Despite the wealth of information available for the effects of substrate characteristics on locomotion in lizards and mammals (e.g. Schmitt, 2003; Higham and Jayne, 2004; Isler, 2005; Renous et al., 2010), hardly anything is known about the effects of the substrate on locomotion in frogs. Although this may not seem surprising at first, given that the bauplan of frogs is highly specialized for jumping (Lutz and Rome, 1994; Shubin and Jenkins, 1995; Nauwelaerts et al., 2007; Prikryl et al., 2009), many frogs live in arboreal habitats and need to deal with variation in substrate diameter, incline and texture. Moreover, arboreal frogs are extremely diverse and have radiated independently in many different lineages (Frost et al., 2006). Among arboreal frogs many ecological specialists exist, with some species of tree frogs being fine branch specialists and showing a walking-type gait rather than jumping from branch to branch (Manzano et al., 2007; Manzano et al., 2008).
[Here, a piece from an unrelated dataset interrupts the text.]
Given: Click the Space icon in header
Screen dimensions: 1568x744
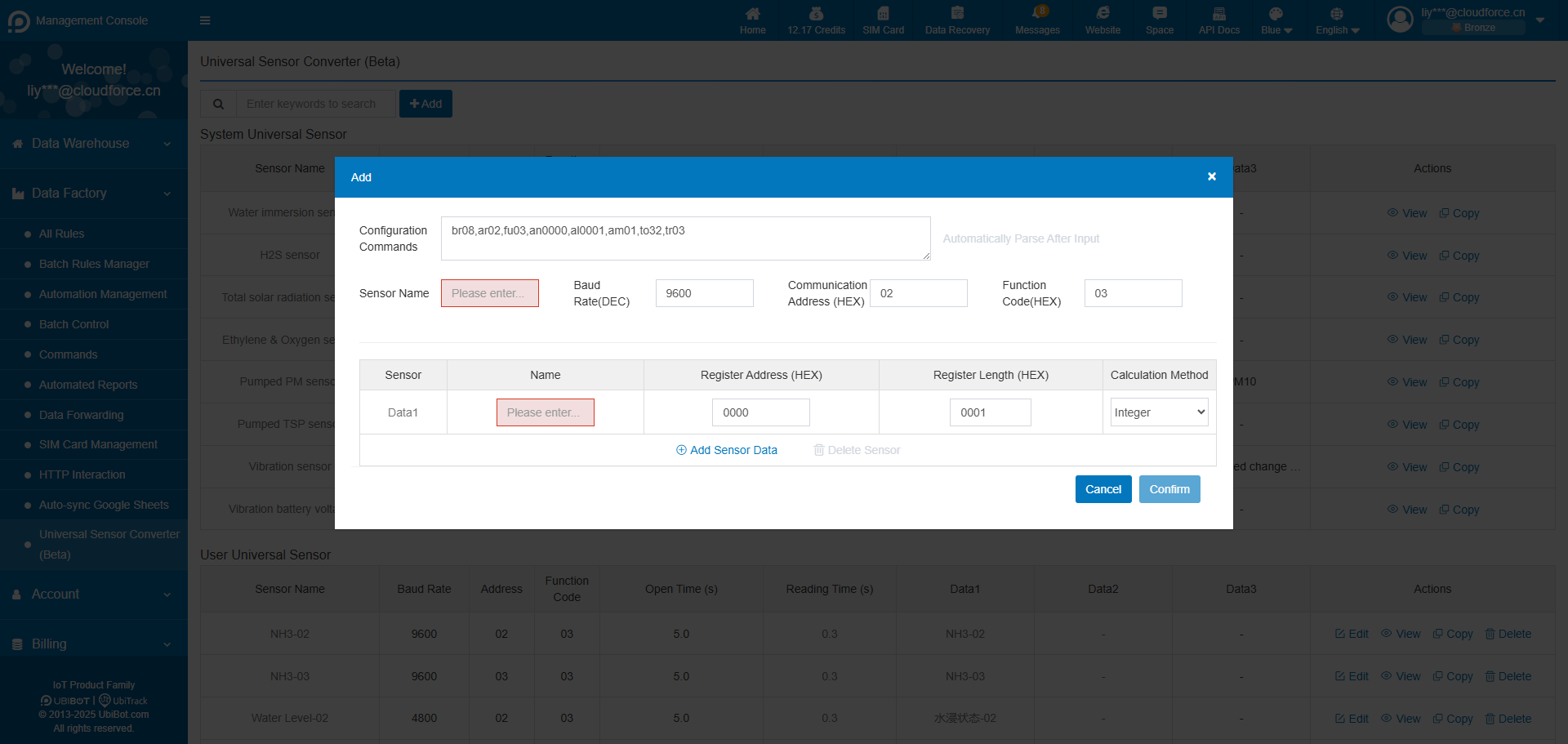Looking at the screenshot, I should (x=1159, y=14).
Species of the genus Phyllomedusa are of special interest given their known ability to move across branches of narrow diameter and the fine motor control they appear to have over their fingers, allowing them to perform a precision grip (Burton, 1998; Herrel et al., 2008). Moreover, many of these arboreal species are known to use their forelimbs in contexts other than locomotion yet requiring great dexterity such as prey capture and manipulation (Gray et al., 1997; Sustaita et al., 2013), nest building (Kenny, 1966; Biju, 2009), and the wiping behaviour where frogs spread lipids over their body (Lillywhite et al., 1997; Barbeau and Lillywhite, 2005).
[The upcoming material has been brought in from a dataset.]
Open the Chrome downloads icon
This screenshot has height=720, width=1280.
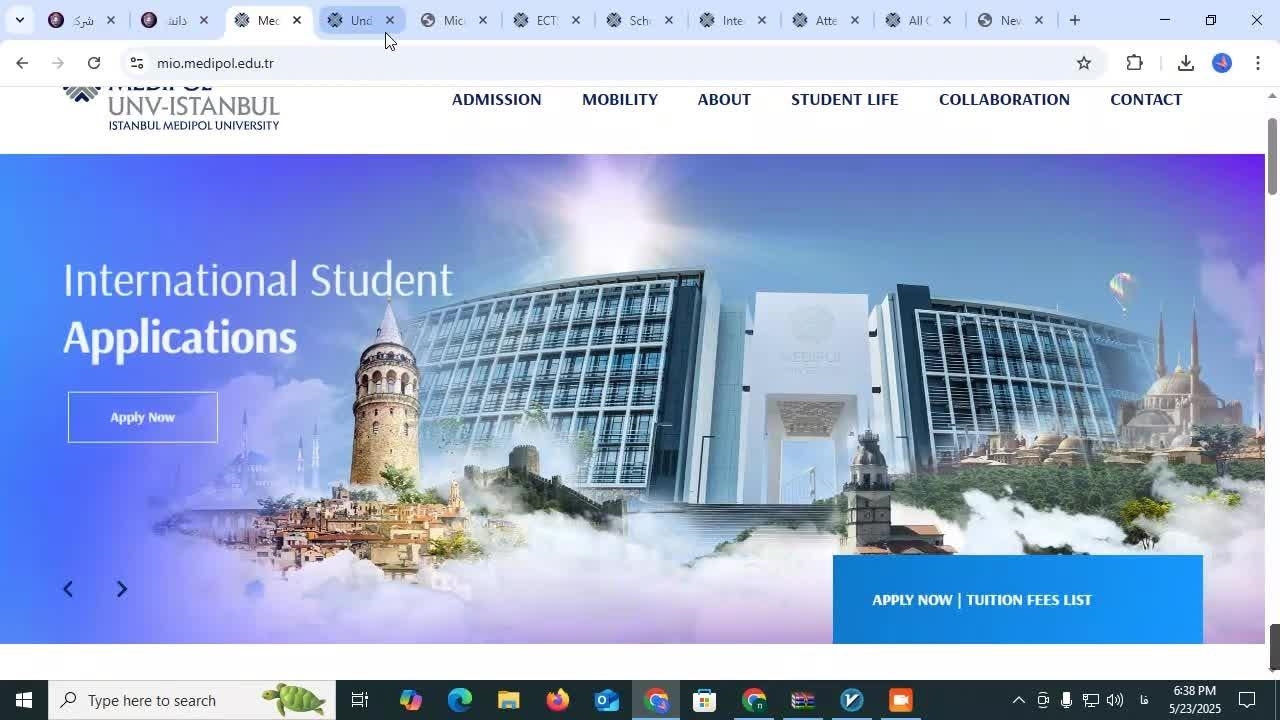(1185, 63)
In the present study, we focused on the effects of substrate diameter and incline on the kinematics of the forelimb in a fine branch specialist, Phyllomedusa azurea. We concentrated on the forelimb given its implication in generating traction and propulsion during locomotion on inclines and the general paucity of data on forelimb kinematics in non-mammalian vertebrates. In addition, we investigated how animals grip substrates varying in diameter and incline, and compared these data with previously published data for mammals. We predicted that both incline and substrate diameter will affect locomotion, with the effects of diameter being stronger, as has been observed for lizards (Foster and Higham, 2012), because of the constraints of narrow diameter locomotion on stability likely necessitating profound changes in kinematics. Moreover, we predicted that, in analogy with what has been observed for lizards (Foster and Higham, 2012), kinematic changes will be more pronounced for proximal limb segments. Finally, we predicted that frogs will keep their body closer to the substrate when walking on narrow dowels to improve stability.
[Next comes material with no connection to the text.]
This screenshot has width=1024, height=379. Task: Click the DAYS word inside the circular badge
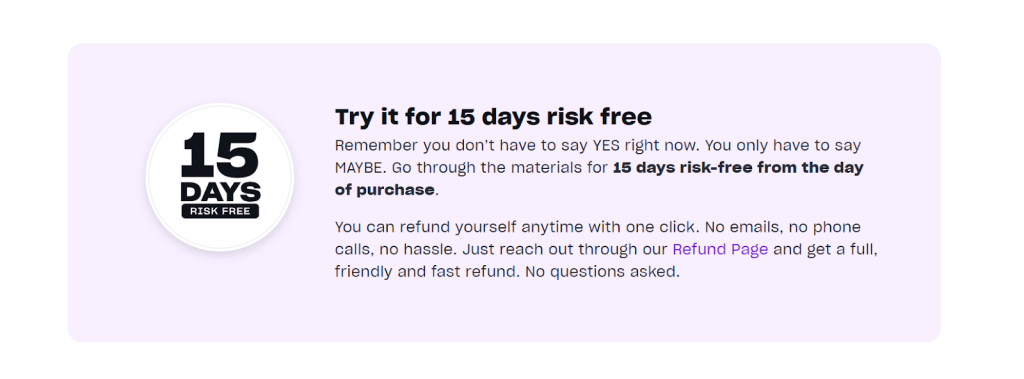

Four captive adults of the species P. azurae Cope 1862 were used for this study. This species is native to Central America and is a hylid twig specialist (Caramaschi, 2006; Frost et al., 2006; Wiens et al., 2010). Individuals were maintained in the Function and Evolution Laboratory of the National Museum of Natural History in vivaria with a temperature of 25°C during the day and ambient temperature at night. Frogs were misted daily and were fed every other day with crickets. Snout–vent length (SVL) was measured using digital callipers (Mitutoyo, Kawasaki, Japan). For every individual, eight measurements were taken and averaged (SVL means ± s.e.m. for each individual: 34.5±0.5, 36.7±0.5, 40.9±0.4 and 42±0.9 mm). Coloured patches on the inside of the left thigh allowed us to identify each animal individually.

For this study a Perspex box (1500×250×250 mm) was built that allowed the attachment of substrates with different diameters (1, 4 and 40 mm). To standardize substrate compliance and texture, all substrates were put under tension to avoid bending and adhesive tape was added to all substrates. Substrate diameter selection was randomized to avoid habituation effects. Two substrate orientations (horizontal and 45 deg) were used.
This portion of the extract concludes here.